That being said, I suppose her texting addiction is like any other addiction: she'll get into trouble deep enough that she'll hit bottom and realize it's ruining her life. When she becomes a nurse, she's going to be responsible for people's lives and their care. She can't be sitting at the nurses' station oblivious to the guy down the hall hitting the button by his bed because he needs help getting up to use the bathroom! She simply won't be able to keep it up while working. 

In the meantime, I can see where this is hurting you. I really feel for ya. I understand the difficulty of trying to live on a shoestring. Lots of people out of work, underemployed, or actually getting a halfway decent salary but working themselves to death due to cutbacks and layoffs in their company.

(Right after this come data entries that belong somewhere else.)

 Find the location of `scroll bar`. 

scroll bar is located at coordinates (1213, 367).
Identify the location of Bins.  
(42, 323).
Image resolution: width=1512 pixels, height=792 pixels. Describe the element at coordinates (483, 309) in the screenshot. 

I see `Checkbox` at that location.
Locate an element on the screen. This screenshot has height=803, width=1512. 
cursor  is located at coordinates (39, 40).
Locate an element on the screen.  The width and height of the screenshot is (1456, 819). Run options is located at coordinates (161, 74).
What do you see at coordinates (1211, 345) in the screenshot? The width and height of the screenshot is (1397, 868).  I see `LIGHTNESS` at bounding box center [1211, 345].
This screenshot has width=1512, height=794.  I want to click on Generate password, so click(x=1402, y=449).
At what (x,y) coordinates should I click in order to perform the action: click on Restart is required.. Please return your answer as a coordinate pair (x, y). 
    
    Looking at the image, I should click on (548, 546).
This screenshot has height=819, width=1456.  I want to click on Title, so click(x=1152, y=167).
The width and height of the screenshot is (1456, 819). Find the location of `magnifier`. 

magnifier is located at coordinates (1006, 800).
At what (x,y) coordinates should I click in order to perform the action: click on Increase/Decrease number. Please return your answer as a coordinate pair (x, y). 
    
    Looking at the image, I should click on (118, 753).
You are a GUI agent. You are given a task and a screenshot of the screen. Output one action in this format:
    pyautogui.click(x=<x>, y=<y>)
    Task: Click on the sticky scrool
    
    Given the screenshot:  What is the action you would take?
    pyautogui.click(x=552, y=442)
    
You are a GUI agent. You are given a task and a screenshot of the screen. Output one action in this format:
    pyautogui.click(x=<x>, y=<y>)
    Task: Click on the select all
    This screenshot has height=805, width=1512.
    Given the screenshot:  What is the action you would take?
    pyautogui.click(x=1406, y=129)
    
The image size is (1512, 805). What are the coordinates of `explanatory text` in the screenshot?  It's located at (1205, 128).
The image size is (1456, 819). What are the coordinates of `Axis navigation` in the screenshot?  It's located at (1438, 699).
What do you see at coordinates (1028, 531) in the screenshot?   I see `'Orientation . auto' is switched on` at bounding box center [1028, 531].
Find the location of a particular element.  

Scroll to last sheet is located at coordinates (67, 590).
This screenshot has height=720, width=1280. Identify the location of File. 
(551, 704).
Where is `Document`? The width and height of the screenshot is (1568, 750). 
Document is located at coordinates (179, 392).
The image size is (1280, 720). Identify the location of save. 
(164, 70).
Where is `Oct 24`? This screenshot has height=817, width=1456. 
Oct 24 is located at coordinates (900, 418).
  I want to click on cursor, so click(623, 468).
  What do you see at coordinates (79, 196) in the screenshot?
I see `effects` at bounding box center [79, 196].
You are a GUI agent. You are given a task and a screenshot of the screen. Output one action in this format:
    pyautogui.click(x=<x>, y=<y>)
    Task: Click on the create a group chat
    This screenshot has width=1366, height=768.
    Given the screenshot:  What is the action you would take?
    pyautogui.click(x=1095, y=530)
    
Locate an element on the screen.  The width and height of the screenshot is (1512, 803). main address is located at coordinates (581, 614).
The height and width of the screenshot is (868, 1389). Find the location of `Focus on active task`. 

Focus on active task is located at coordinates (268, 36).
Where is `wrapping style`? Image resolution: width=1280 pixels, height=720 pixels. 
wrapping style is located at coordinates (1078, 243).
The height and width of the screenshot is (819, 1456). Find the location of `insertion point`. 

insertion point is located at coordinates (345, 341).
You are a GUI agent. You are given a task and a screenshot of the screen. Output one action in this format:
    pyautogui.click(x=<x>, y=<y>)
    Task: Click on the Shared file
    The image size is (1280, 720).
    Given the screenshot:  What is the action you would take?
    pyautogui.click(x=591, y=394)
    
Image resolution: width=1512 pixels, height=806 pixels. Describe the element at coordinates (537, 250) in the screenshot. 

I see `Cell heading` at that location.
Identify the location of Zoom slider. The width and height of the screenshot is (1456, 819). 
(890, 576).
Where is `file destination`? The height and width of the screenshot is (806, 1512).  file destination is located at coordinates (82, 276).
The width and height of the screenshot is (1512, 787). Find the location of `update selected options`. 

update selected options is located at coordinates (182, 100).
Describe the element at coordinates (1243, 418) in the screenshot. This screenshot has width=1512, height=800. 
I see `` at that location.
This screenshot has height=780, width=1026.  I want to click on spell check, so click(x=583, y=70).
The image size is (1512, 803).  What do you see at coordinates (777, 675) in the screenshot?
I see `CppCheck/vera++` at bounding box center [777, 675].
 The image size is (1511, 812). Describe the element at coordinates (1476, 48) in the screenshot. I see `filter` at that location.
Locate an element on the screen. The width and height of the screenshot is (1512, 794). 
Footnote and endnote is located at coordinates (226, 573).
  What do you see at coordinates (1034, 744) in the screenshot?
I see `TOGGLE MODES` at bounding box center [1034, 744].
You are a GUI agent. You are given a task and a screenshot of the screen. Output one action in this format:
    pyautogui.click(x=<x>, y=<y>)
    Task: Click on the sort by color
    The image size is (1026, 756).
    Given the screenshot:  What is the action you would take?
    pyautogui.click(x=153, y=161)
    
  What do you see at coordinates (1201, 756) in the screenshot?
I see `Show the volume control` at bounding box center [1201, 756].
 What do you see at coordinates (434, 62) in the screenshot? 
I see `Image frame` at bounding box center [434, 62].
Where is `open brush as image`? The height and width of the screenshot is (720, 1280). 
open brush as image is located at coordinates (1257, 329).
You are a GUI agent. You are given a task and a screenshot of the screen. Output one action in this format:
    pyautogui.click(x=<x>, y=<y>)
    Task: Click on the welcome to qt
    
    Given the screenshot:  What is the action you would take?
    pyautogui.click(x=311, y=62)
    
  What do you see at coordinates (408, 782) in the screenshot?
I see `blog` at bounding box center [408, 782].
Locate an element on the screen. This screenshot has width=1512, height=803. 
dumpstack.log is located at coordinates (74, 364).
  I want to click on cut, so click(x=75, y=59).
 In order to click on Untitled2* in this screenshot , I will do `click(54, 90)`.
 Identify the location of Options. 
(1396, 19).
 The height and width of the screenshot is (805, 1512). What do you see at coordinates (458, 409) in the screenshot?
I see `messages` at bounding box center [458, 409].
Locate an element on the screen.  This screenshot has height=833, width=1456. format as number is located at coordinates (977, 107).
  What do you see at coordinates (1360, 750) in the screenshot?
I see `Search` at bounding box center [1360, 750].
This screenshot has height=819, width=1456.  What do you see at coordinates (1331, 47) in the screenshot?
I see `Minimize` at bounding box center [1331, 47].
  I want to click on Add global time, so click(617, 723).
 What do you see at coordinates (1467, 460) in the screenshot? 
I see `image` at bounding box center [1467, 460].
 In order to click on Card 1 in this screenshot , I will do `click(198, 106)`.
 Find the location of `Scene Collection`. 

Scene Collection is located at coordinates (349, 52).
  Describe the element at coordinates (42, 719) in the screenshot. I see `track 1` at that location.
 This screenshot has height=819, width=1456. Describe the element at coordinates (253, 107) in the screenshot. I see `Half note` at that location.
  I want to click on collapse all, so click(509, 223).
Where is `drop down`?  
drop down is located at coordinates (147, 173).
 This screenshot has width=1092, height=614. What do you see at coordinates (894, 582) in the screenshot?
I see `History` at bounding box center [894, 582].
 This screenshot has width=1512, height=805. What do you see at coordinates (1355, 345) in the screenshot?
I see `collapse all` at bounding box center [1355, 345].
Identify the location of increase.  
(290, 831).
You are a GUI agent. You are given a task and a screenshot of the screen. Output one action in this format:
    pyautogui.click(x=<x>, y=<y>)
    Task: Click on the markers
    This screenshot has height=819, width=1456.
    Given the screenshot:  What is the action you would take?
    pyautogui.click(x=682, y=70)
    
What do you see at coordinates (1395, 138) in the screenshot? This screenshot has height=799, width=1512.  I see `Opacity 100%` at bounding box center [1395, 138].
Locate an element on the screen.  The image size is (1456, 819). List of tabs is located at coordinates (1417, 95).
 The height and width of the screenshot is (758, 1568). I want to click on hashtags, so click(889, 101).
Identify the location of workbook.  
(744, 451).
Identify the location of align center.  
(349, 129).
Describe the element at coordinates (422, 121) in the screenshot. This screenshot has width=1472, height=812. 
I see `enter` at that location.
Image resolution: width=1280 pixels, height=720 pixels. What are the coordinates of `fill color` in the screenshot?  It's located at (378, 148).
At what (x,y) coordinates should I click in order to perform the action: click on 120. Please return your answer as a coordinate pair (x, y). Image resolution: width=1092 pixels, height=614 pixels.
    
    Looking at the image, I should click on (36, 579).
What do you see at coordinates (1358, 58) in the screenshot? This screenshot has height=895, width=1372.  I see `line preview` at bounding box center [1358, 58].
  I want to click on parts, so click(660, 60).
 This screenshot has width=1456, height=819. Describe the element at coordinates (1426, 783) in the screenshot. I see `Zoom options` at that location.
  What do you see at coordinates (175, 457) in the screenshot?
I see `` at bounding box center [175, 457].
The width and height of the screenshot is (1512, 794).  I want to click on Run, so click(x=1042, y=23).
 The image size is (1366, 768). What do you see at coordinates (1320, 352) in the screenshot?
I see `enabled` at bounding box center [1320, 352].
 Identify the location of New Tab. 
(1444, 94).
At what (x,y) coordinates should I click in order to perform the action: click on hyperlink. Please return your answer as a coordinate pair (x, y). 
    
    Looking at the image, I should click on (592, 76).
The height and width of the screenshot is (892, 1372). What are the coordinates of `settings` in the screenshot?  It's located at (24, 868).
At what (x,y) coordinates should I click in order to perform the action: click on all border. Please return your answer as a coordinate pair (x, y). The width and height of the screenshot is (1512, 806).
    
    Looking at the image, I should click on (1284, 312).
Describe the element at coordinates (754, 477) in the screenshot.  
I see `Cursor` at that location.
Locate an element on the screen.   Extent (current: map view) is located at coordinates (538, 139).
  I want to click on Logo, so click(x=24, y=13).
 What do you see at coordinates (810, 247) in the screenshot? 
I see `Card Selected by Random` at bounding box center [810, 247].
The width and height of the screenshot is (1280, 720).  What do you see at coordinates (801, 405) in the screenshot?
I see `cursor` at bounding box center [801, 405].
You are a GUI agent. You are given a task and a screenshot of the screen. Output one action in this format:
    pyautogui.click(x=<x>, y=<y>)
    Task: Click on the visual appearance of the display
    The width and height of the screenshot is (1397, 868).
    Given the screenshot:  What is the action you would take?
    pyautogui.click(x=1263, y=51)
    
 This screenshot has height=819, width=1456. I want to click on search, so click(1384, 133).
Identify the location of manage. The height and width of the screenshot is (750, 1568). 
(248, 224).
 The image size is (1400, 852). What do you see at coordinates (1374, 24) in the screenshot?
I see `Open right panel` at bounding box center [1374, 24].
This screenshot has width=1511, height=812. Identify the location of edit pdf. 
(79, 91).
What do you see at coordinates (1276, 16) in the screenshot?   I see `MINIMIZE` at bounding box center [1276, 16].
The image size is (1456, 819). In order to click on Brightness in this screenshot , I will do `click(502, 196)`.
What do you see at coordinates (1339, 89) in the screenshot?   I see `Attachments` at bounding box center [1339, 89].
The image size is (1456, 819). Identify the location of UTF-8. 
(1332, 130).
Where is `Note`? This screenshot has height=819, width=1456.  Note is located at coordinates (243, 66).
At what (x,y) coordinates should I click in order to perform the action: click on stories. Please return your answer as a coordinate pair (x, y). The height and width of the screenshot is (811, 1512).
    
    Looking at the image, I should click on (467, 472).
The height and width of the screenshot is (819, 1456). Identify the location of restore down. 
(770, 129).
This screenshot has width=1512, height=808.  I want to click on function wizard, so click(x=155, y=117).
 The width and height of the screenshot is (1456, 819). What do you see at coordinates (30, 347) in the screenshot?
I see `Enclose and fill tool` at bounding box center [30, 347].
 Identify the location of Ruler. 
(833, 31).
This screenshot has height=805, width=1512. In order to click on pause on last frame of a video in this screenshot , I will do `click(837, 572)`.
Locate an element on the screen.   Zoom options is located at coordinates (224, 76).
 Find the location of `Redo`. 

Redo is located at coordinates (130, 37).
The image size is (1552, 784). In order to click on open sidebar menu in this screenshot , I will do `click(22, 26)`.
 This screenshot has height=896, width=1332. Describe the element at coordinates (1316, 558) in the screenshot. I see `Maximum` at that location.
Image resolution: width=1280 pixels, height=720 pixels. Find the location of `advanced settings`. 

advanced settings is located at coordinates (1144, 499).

She has a husband and a child who need her attention. Both of you should be her primary concern. Rather than idle threats, sit down and have a heart-to-heart with her. Do you feel there are areas where you can improve your communication techniques? No, you don't have to be her girlfriend or mom and share in gossip, but do the two of you have any common ground to discuss - interests, hobbies, whatever?

I'm sorry I don't have a better answer to give you. Was she into texting all the time when you first met her or did she actually engage in f-2-f conversations with you and others? Voice your concerns calmly and logically.

We all have a need for connection with our friends and families, but I think it's time for you to tell her she needs to cut the cord from mommy and start playing the grown-up role of wife and mother. Both roles require more of her time and energy than the texting.


----------



## akasephiroth

update: before the wife came home yesterday we talked (though text agian). I told her how i felt about it, and told her that i have posted here and some of the stuff i was told. I think this made her relize how excessive she was being...when she got home yesterday she walked in the door handed me the phone told me to turn it off put it up and the day was mine...best day in a long time. Cooked out played some games and no one interupted with a phone call or a text felt great hope for more like it.


----------



## andy32m

My wife and I had joint phone account. I always paid the bill. The bill would have the break down of texts in one month and also how many were picture text messages. My wife was averaging about 2000 texts per month. Then one month it was 6000 texts and over 120 picture texts. The same month she had "found" an ex-boyfriend on facebook. So I questioned her about it and she said there was nothing to worry about. Well she started becoming very protective of her phone. She slept with it under her pillow and would never leave it laying around. So one day i logged onto the phone account and checked the text number at 9am and compared it at 5pm. She had sent and received over 800 texts while she was at work. I was furious and demanded to see her phone when she got home. There wasn't a record of a single text habing been sent. She had been deleting everythin except for texts with me and a few from her mom and sister. I told her i checked the account that day and what i found. She got all defensive. The next month she was at about 700 texts for the whole month so i figured she realized she was doing something wrong and stopped her behavior... But i was wrong. She just downloaded KIK messenger and also yahoo instant messenger so she could keep communicating with this ex-boyfriend without it counting as texts on the phone bill...

Long story short- were currently getting a divorce.
_Posted via Mobile Device_


----------